## RECORDS TO PROCESS
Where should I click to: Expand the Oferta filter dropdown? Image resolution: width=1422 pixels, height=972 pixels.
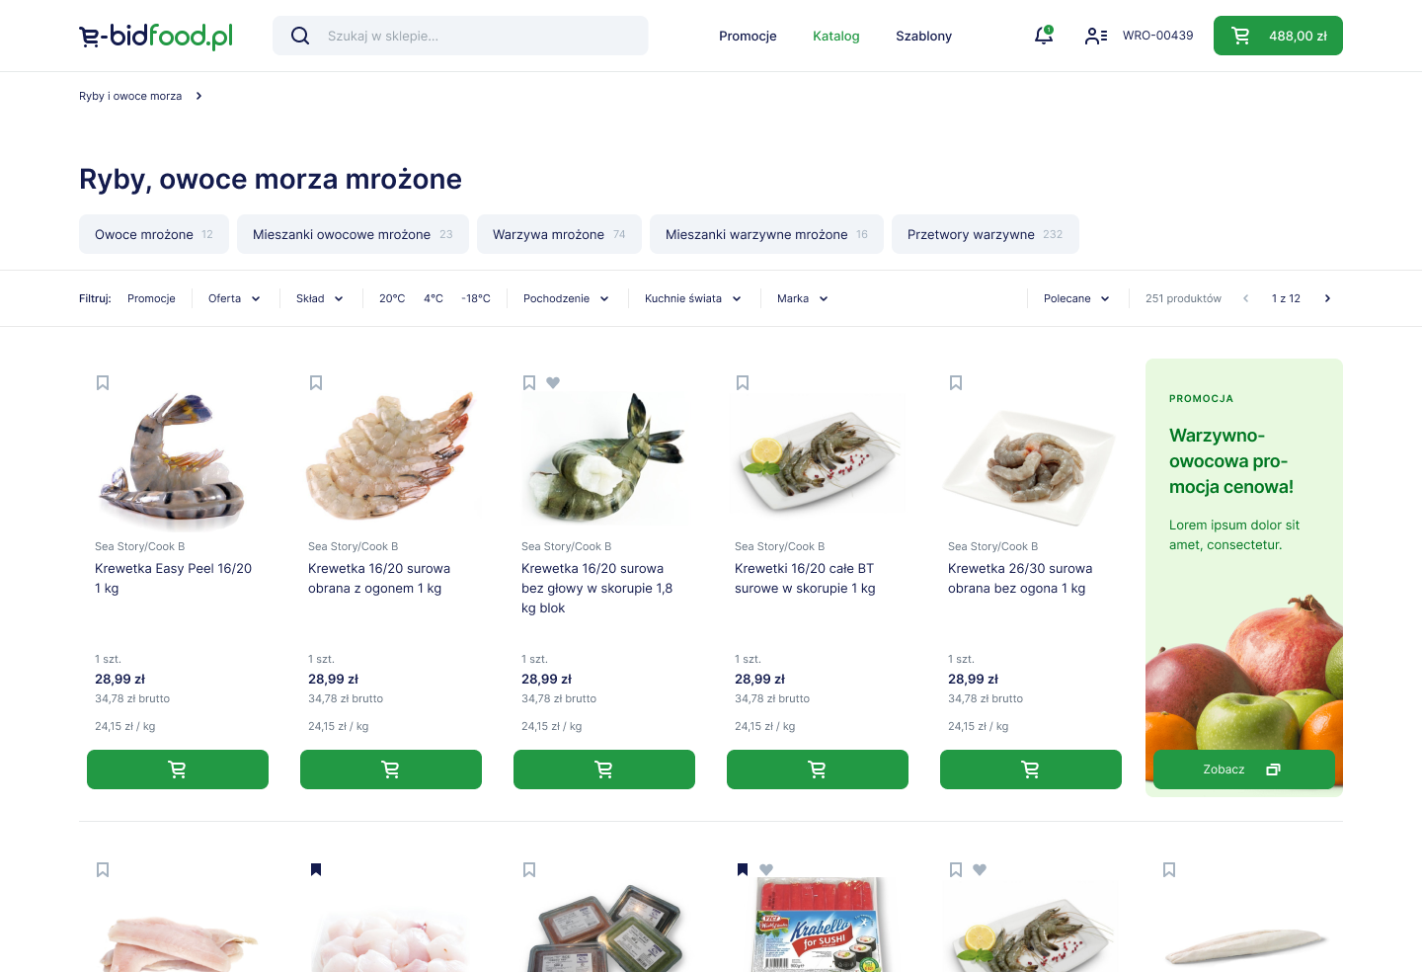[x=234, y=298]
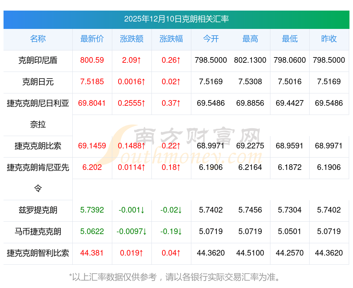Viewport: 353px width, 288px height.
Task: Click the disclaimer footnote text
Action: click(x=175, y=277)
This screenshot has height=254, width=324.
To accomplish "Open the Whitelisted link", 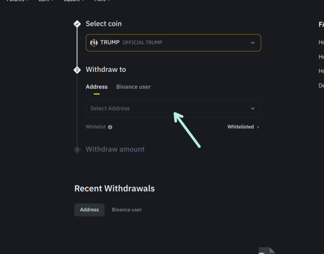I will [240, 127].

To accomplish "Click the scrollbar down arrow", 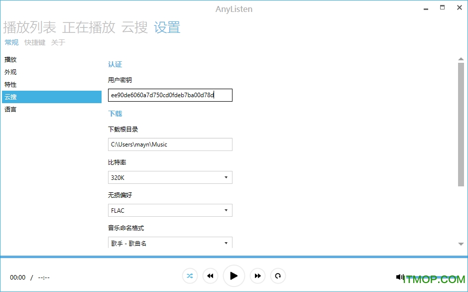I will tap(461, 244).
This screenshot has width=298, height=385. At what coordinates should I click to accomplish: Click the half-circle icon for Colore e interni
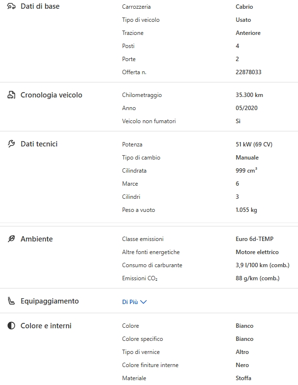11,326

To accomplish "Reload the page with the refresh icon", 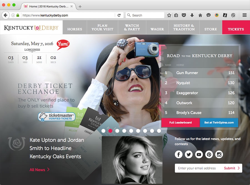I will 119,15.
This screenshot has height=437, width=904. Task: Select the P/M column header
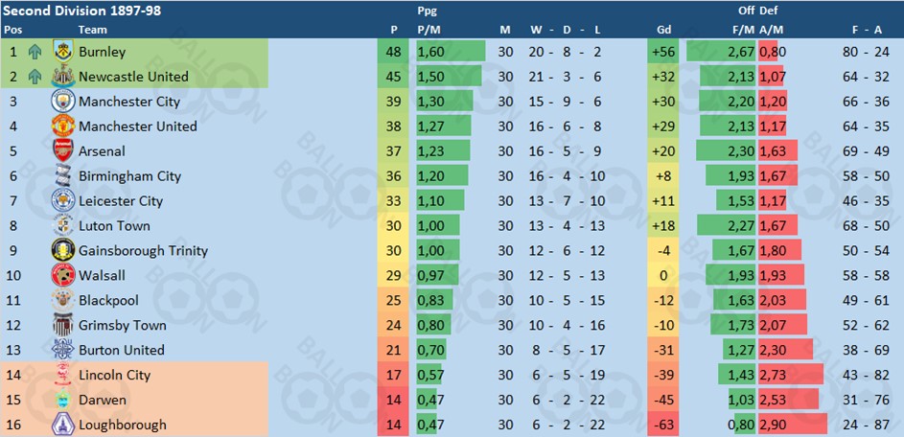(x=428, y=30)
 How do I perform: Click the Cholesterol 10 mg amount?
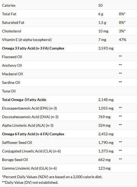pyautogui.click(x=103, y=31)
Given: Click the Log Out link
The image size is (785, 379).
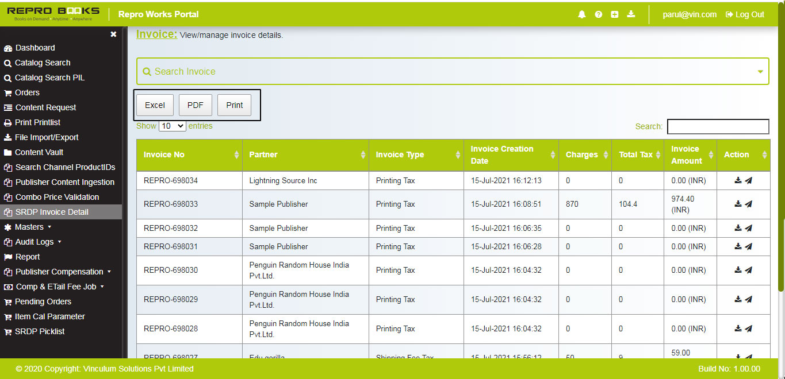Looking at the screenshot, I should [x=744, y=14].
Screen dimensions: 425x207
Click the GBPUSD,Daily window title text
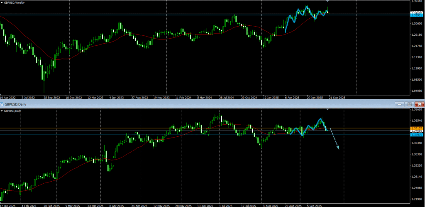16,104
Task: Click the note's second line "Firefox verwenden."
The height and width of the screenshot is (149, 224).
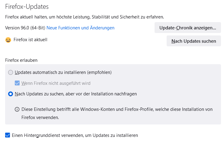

## REQUIRED ACTION
The expected answer consists solely of the lines from the one with "Click the GBPUSD,Daily window title text" through the last line of the listing above, restated exactly, minus any pictures.

## WRITTEN RESPONSE
Click the GBPUSD,Daily window title text
16,104
Task: Click the note's second line "Firefox verwenden."
The height and width of the screenshot is (149, 224).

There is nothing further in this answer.